Consignes de travail
(1) D'après le texte sur les infrastructures collectives de recharge, à quels immeubles s'applique le cadre réglementaire adopté le 21 septembre 2022 ?
(2) Recopiez, dans le texte sur les infrastructures collectives de recharge, le passage allant de « Le financement des » à « en revanche exclus. ».
(3) Selon le texte sur les infrastructures collectives de recharge, pourquoi la prise en charge initiale par le GRD de la part du coût non couverte par la réfaction tarifaire n'est-elle qu'un préfinancement ?

Texte du document
■ ■ ■ ■ ■

Le cadre réglementaire des infrastructures collectives de recharge relevant du réseau public de distribution (RPD) a été adopté le 21 septembre 2022. Il ne concerne que les immeubles collectifs à usage principal d’habitation.

Les articles L. 353-12 et L. 353-13 du code de l’énergie (i) permettent aux gestionnaires de réseaux publics de distribution (GRD) de créer et de gérer des infrastructures collectives de recharge afin d’accélérer leur déploiement et (ii) réglementent strictement les conventions conclues entre un opérateur d’infrastructure de recharge de véhicules électriques (IRVE) et un propriétaire ou un syndicat de copropriétaires pour l’installation d’infrastructures collectives.

Une partie du cadre réglementaire des infrastructures collectives résulte du décret n° 2022-959 du 29 juin 2022, commenté dans un précédent article, qui précise le contenu des conventions conclues par des opérateurs d’IRVE.

L’autre volet du cadre réglementaire est entré en vigueur le 24 septembre, à l’issue de la publication du décret n° 2022-1249 du 21 septembre 2022 relatif au déploiement d’infrastructures collectives de recharge relevant du réseau public de distribution dans les immeubles collectifs. C’est l’objet du présent article.

Le financement des infrastructures collectives relevant du réseau public d’électricité.

La création de l’infrastructure collective est supportée par les tarifs d’utilisation des réseaux publics d’électricité (TURPE). Deux éléments de cette prise en charge doivent cependant être distingués.

En premier lieu, l’infrastructure collective bénéficie de la réfaction tarifaire mentionnée au 3° de l’article L. 341-2 du code de l’énergie. Il s’agit dont d’une prise en charge directe par le TURPE. Les travaux annexes rendus nécessaires par le déploiement de l’infrastructure collective en sont en revanche exclus.

En second lieu, la portion du coût de la création de l’infrastructure non couverte par la réfaction tarifaire, ainsi éventuellement que les travaux annexes, sont initialement pris en charge par le GRD. Il ne s’agit toutefois que d’un préfinancement puisque chaque utilisateur de l’infrastructure est redevable d’une double contribution pour son raccordement : la première pour les branchements individuels et la seconde pour l’infrastructure collective. Cette dernière contribution rappelle la quote-part versée par les producteurs d’électricité à partir de sources d’énergie renouvelables, au titre des ouvrages mutualisés dans le cadre de schémas régionaux de raccordement au réseau des énergies renouvelables.

■ ■ ■ ■ ■

Lignes de données
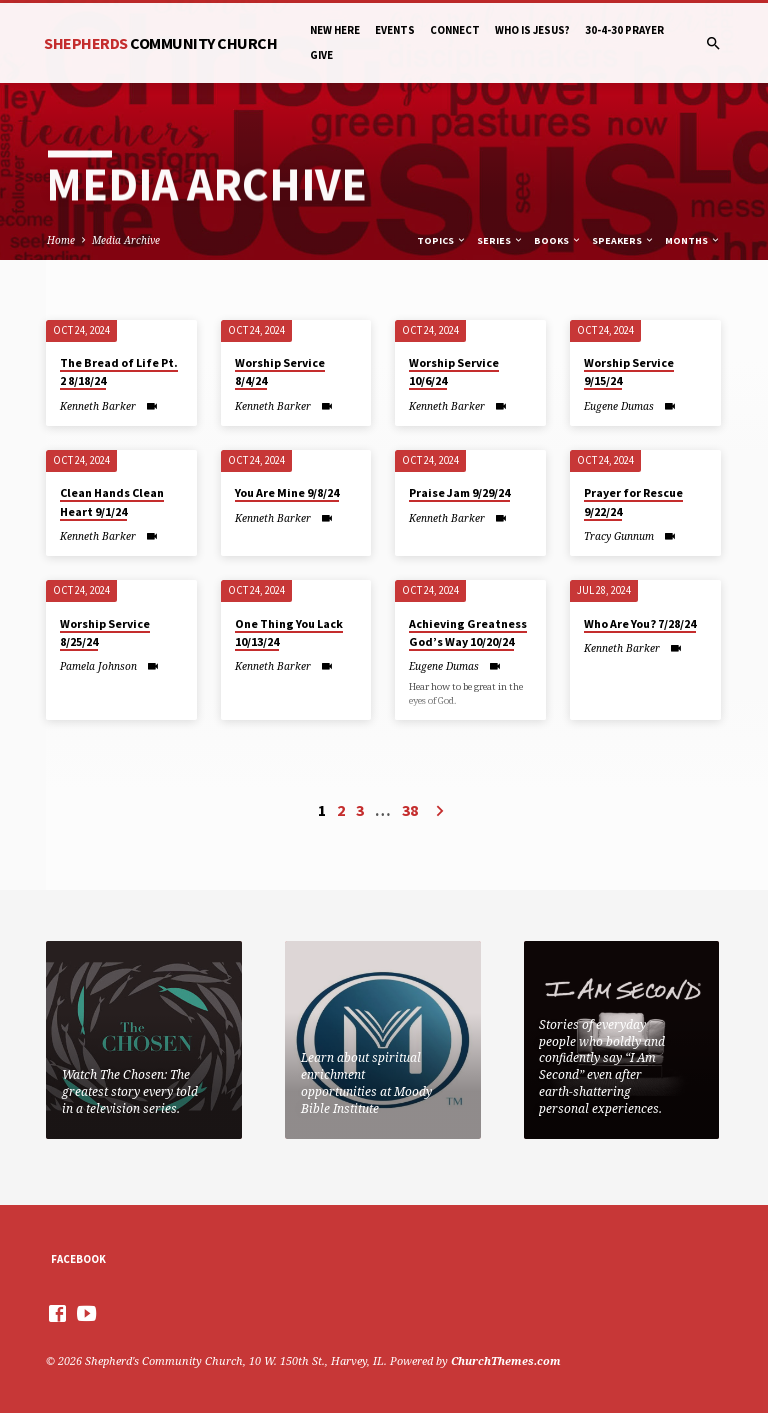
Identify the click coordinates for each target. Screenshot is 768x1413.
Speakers (623, 240)
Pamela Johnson (98, 666)
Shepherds (160, 43)
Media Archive (126, 240)
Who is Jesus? (532, 30)
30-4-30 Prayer (624, 30)
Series (500, 240)
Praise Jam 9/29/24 (459, 492)
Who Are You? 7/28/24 (640, 623)
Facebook (78, 1259)
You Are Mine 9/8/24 (287, 492)
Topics (442, 240)
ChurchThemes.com (506, 1360)
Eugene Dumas (619, 406)
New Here (335, 30)
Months (693, 240)
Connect (455, 30)
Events (395, 30)
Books (558, 240)
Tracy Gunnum (619, 536)
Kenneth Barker (98, 406)
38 (410, 810)
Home (61, 240)
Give (321, 55)
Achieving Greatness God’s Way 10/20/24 (468, 632)
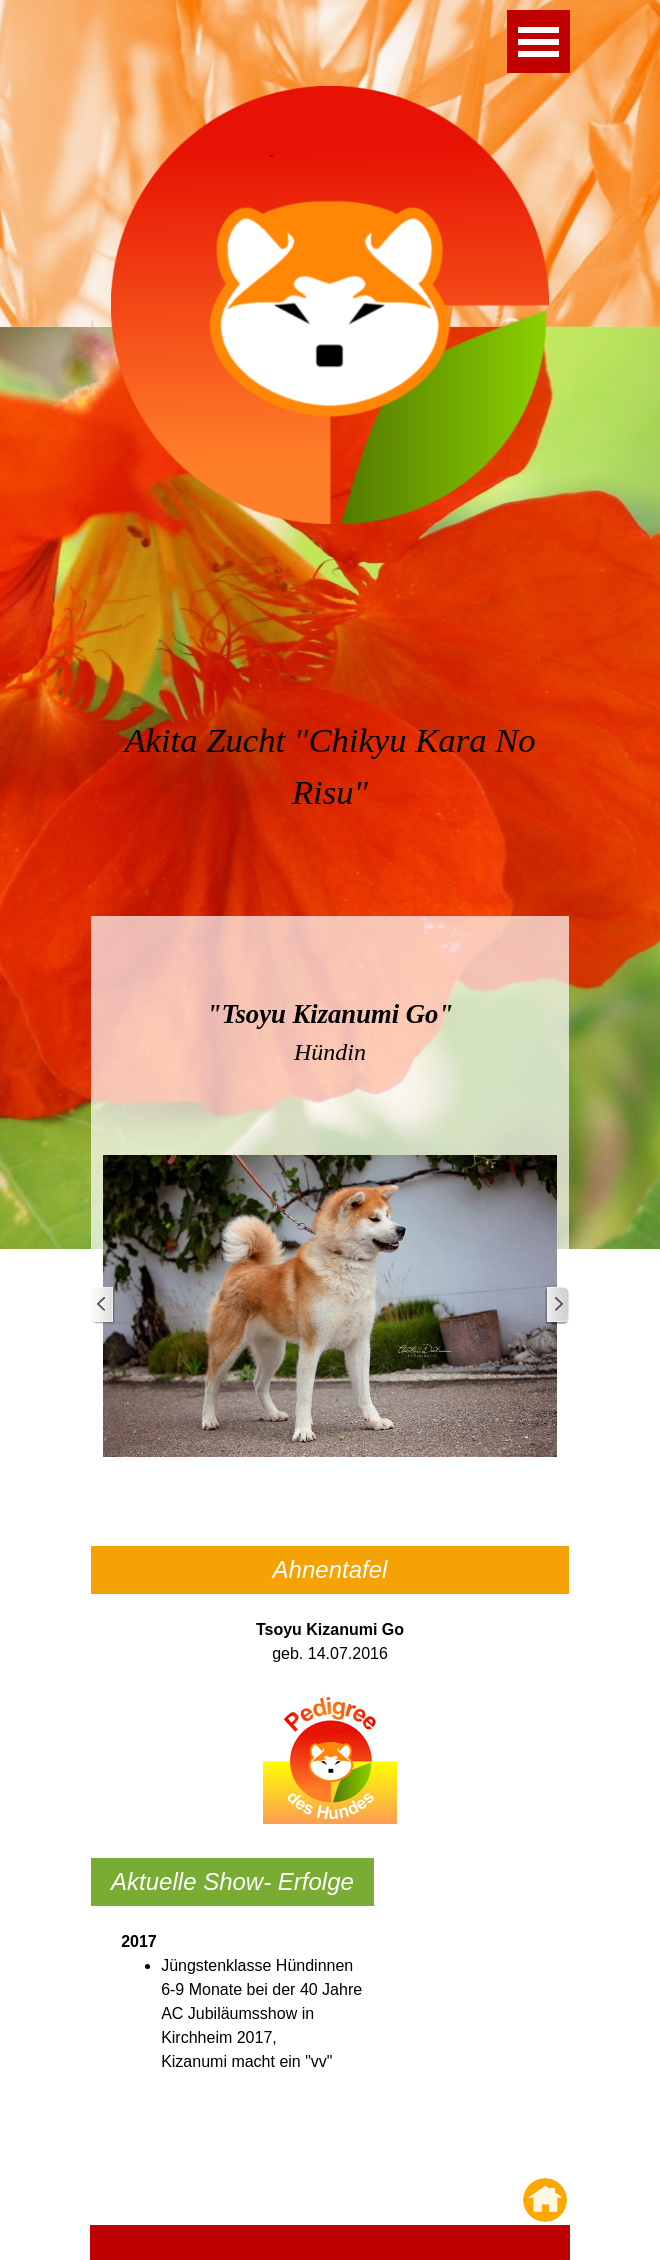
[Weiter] (557, 1305)
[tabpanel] (330, 790)
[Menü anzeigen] (538, 41)
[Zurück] (103, 1305)
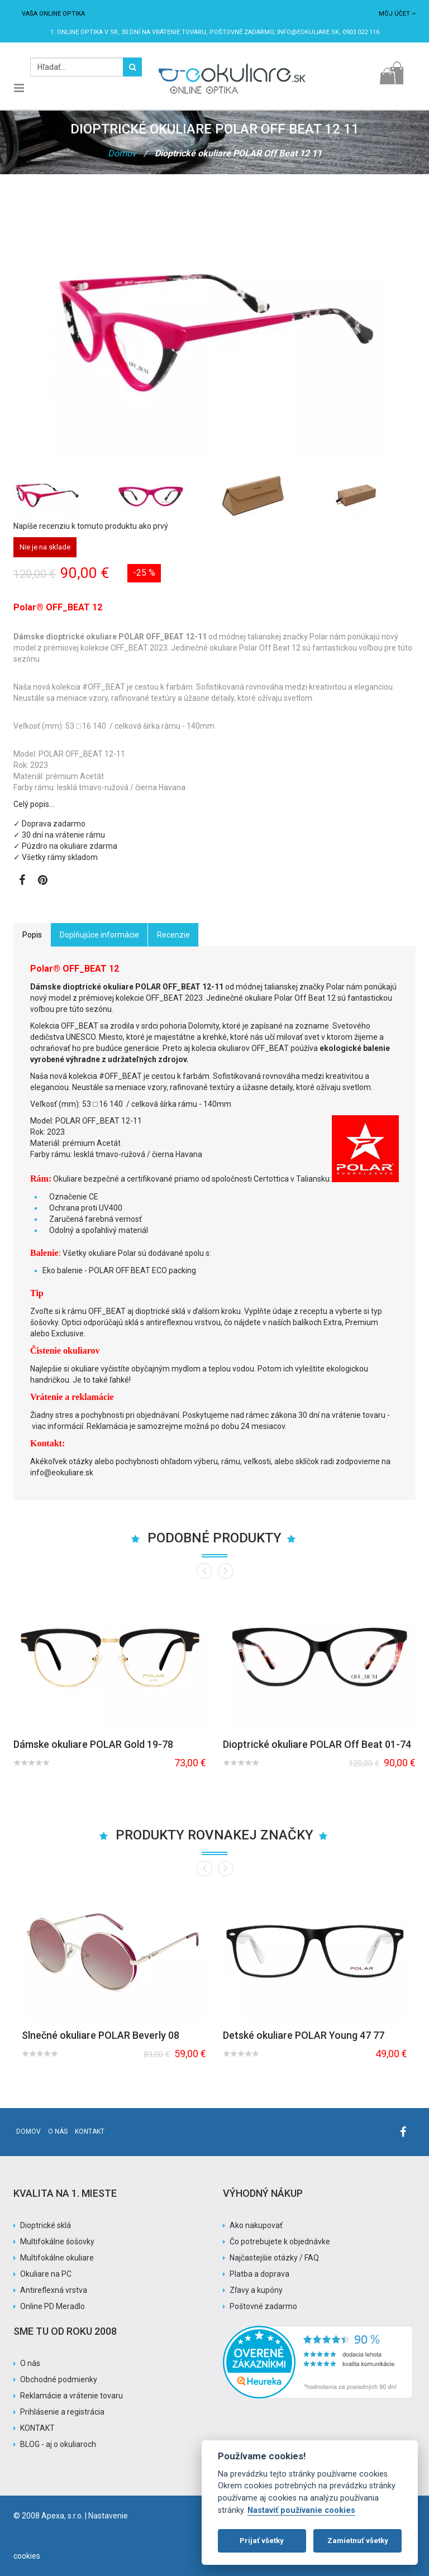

■ ■ ■ ■ ■

Résultats
(1) Il ne concerne que les immeubles collectifs à usage principal d'habitation.

(2)
Le financement des infrastructures collectives relevant du réseau public d’électricité.

La création de l’infrastructure collective est supportée par les tarifs d’utilisation des réseaux publics d’électricité (TURPE). Deux éléments de cette prise en charge doivent cependant être distingués.

En premier lieu, l’infrastructure collective bénéficie de la réfaction tarifaire mentionnée au 3° de l’article L. 341-2 du code de l’énergie. Il s’agit dont d’une prise en charge directe par le TURPE. Les travaux annexes rendus nécessaires par le déploiement de l’infrastructure collective en sont en revanche exclus.

(3) Chaque utilisateur de l'infrastructure doit ensuite verser une double contribution pour son raccordement. La première porte sur les branchements individuels, la seconde sur l'infrastructure collective.